[BEGIN STORED RECORDS]

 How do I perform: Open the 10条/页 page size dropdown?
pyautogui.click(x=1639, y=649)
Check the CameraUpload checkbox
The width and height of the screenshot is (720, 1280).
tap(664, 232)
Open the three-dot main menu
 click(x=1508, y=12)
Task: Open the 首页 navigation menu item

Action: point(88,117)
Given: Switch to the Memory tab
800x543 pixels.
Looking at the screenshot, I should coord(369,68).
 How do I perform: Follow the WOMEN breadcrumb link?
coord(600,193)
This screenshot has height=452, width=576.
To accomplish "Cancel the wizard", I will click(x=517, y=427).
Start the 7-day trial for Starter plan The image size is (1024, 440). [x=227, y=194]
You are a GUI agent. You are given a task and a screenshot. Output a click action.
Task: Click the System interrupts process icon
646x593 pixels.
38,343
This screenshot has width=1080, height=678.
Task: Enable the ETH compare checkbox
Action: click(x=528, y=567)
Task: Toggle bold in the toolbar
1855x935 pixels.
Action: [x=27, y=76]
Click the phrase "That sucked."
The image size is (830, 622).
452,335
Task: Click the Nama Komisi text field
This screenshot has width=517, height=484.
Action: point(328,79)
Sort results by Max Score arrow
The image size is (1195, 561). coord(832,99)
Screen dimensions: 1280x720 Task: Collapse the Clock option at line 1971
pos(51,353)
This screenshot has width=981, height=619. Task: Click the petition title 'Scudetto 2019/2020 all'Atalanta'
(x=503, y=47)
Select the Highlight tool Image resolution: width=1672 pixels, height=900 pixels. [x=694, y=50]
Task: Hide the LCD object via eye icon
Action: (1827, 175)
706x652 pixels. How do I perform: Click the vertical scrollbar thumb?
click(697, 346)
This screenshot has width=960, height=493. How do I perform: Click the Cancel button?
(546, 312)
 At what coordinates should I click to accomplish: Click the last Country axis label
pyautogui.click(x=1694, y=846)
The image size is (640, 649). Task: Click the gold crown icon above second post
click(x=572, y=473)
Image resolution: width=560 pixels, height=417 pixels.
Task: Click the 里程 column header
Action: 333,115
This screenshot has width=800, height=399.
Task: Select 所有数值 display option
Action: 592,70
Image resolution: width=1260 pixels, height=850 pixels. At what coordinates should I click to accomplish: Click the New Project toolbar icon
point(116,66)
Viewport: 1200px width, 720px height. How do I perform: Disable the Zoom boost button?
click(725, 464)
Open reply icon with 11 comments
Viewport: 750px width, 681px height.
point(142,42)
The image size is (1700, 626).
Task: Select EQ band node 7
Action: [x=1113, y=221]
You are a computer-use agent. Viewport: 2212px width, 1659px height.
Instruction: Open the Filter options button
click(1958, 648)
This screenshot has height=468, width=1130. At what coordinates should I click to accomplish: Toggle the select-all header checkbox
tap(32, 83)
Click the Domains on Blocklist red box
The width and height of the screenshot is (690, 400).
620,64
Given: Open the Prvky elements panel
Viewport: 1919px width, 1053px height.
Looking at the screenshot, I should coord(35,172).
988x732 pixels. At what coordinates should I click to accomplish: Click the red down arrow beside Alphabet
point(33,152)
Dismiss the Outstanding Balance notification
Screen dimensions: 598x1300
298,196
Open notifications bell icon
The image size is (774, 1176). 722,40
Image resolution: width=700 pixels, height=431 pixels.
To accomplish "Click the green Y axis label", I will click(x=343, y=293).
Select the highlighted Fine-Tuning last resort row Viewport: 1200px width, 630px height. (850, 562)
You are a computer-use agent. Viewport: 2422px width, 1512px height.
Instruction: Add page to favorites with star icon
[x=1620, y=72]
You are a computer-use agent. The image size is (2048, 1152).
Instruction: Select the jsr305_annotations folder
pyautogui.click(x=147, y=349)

[END STORED RECORDS]

→ AIM OF THE TASK
Could you write out the data above again, switching every "How do I perform:" to "How can I carry out:" and leaving everything else as it is?

→ WRITTEN SOLUTION
 How can I carry out: Open the 10条/页 page size dropdown?
pyautogui.click(x=1639, y=649)
Check the CameraUpload checkbox
The width and height of the screenshot is (720, 1280).
tap(664, 232)
Open the three-dot main menu
 click(x=1508, y=12)
Task: Open the 首页 navigation menu item

Action: point(88,117)
Given: Switch to the Memory tab
800x543 pixels.
Looking at the screenshot, I should coord(369,68).
 How can I carry out: Follow the WOMEN breadcrumb link?
coord(600,193)
This screenshot has height=452, width=576.
To accomplish "Cancel the wizard", I will click(x=517, y=427).
Start the 7-day trial for Starter plan The image size is (1024, 440). [x=227, y=194]
You are a GUI agent. You are given a task and a screenshot. Output a click action.
Task: Click the System interrupts process icon
646x593 pixels.
38,343
This screenshot has width=1080, height=678.
Task: Enable the ETH compare checkbox
Action: click(x=528, y=567)
Task: Toggle bold in the toolbar
1855x935 pixels.
Action: [x=27, y=76]
Click the phrase "That sucked."
The image size is (830, 622).
452,335
Task: Click the Nama Komisi text field
This screenshot has width=517, height=484.
Action: point(328,79)
Sort results by Max Score arrow
The image size is (1195, 561). coord(832,99)
Screen dimensions: 1280x720 Task: Collapse the Clock option at line 1971
pos(51,353)
This screenshot has width=981, height=619. Task: Click the petition title 'Scudetto 2019/2020 all'Atalanta'
(x=503, y=47)
Select the Highlight tool Image resolution: width=1672 pixels, height=900 pixels. [x=694, y=50]
Task: Hide the LCD object via eye icon
Action: (1827, 175)
706x652 pixels. How can I carry out: Click the vertical scrollbar thumb?
click(697, 346)
This screenshot has width=960, height=493. How can I carry out: Click the Cancel button?
(546, 312)
 At what coordinates should I click to accomplish: Click the last Country axis label
pyautogui.click(x=1694, y=846)
The image size is (640, 649). Task: Click the gold crown icon above second post
click(x=572, y=473)
Image resolution: width=560 pixels, height=417 pixels.
Task: Click the 里程 column header
Action: 333,115
This screenshot has width=800, height=399.
Task: Select 所有数值 display option
Action: 592,70
Image resolution: width=1260 pixels, height=850 pixels. At what coordinates should I click to accomplish: Click the New Project toolbar icon
point(116,66)
Viewport: 1200px width, 720px height. How can I carry out: Disable the Zoom boost button?
click(725, 464)
Open reply icon with 11 comments
Viewport: 750px width, 681px height.
point(142,42)
The image size is (1700, 626).
Task: Select EQ band node 7
Action: [x=1113, y=221]
You are a computer-use agent. Viewport: 2212px width, 1659px height.
Instruction: Open the Filter options button
click(1958, 648)
This screenshot has height=468, width=1130. At what coordinates should I click to accomplish: Toggle the select-all header checkbox
tap(32, 83)
Click the Domains on Blocklist red box
The width and height of the screenshot is (690, 400).
620,64
Given: Open the Prvky elements panel
Viewport: 1919px width, 1053px height.
Looking at the screenshot, I should coord(35,172).
988x732 pixels. At what coordinates should I click to accomplish: Click the red down arrow beside Alphabet
point(33,152)
Dismiss the Outstanding Balance notification
Screen dimensions: 598x1300
298,196
Open notifications bell icon
The image size is (774, 1176). 722,40
Image resolution: width=700 pixels, height=431 pixels.
To accomplish "Click the green Y axis label", I will click(x=343, y=293).
Select the highlighted Fine-Tuning last resort row Viewport: 1200px width, 630px height. (850, 562)
You are a computer-use agent. Viewport: 2422px width, 1512px height.
Instruction: Add page to favorites with star icon
[x=1620, y=72]
You are a computer-use agent. The image size is (2048, 1152).
Instruction: Select the jsr305_annotations folder
pyautogui.click(x=147, y=349)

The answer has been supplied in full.